Start of Block

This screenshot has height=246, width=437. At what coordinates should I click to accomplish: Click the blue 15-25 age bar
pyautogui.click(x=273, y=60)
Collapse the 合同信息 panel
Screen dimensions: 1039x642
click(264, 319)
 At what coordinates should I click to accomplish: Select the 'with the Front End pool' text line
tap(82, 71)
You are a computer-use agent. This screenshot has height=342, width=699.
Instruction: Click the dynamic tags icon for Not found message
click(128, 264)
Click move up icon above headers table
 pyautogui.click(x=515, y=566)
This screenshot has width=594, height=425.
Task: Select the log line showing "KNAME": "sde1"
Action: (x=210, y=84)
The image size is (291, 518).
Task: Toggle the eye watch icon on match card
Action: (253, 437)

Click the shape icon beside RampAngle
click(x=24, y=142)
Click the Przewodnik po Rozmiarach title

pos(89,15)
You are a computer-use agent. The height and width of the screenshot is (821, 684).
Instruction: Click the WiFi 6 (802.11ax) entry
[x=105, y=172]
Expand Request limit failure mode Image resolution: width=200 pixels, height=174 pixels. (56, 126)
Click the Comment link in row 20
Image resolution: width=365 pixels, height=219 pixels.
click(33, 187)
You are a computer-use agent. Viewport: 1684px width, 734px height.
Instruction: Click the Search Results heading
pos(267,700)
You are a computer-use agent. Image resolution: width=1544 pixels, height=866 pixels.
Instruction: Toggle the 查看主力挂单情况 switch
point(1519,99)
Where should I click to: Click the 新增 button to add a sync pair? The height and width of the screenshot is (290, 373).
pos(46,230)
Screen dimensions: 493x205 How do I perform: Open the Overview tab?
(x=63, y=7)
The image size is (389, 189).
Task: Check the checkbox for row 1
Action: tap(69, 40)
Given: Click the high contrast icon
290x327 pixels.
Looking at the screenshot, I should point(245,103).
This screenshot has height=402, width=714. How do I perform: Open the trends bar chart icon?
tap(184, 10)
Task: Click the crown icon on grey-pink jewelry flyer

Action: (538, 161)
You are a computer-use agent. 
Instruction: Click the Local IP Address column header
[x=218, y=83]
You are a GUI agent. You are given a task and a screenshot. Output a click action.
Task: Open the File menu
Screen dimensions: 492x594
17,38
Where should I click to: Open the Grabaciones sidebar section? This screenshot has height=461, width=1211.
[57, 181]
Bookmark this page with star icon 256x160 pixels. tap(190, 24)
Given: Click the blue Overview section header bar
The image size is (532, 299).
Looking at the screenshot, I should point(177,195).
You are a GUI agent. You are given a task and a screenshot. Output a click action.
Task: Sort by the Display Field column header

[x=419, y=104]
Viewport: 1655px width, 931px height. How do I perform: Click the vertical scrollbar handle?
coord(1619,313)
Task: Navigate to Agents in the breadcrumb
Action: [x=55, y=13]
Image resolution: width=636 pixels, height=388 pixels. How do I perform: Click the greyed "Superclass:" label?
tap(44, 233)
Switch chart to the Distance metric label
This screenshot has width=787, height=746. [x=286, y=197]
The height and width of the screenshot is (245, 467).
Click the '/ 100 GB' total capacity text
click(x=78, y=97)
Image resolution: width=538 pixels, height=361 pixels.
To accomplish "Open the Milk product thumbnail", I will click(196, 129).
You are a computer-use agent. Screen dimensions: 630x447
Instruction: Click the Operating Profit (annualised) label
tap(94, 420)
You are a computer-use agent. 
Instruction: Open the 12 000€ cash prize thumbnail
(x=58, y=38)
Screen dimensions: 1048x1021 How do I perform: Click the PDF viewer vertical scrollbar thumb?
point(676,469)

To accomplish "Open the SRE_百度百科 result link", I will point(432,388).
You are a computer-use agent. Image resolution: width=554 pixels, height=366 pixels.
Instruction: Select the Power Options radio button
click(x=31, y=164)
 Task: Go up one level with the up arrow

End of Block

▸ Instructions for the task
In the records above, count the lines holding the word "computer"; give only that number.

▸ Solution for this task
8